━━ Materials provided

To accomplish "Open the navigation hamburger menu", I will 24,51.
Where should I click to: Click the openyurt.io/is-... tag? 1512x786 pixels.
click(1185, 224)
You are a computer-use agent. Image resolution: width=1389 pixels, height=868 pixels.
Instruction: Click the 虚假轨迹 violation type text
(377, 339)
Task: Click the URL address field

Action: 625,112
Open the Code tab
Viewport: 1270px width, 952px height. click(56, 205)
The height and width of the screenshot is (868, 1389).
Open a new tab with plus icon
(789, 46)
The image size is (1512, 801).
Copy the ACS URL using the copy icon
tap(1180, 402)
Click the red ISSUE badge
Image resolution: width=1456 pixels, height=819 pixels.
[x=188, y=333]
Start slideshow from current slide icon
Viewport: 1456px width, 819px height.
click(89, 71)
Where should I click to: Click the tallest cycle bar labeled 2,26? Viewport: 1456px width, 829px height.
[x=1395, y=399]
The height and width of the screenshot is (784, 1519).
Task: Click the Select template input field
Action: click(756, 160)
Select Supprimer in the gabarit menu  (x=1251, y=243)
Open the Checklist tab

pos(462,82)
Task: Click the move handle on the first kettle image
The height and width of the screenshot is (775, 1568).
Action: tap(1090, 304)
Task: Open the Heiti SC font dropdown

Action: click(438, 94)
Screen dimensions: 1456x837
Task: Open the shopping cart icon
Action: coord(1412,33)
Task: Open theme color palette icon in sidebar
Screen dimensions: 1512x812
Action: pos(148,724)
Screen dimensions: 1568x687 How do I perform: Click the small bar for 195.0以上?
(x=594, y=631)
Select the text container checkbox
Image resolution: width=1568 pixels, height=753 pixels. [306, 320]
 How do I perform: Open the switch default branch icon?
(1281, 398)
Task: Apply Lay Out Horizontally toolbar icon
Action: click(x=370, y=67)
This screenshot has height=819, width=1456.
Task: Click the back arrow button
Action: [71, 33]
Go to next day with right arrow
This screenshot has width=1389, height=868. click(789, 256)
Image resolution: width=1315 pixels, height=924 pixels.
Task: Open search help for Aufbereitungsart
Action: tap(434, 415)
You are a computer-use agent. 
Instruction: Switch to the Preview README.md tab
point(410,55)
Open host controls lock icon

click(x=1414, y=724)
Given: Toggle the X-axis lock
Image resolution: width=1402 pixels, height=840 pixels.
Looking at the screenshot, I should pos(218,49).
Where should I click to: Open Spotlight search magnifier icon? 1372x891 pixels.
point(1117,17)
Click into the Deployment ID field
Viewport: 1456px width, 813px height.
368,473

━━━━

- [Description of the task]: Go line by line through the listing and count every line that includes the word "agent". Only the total is needed.

- [Solved problem]: 2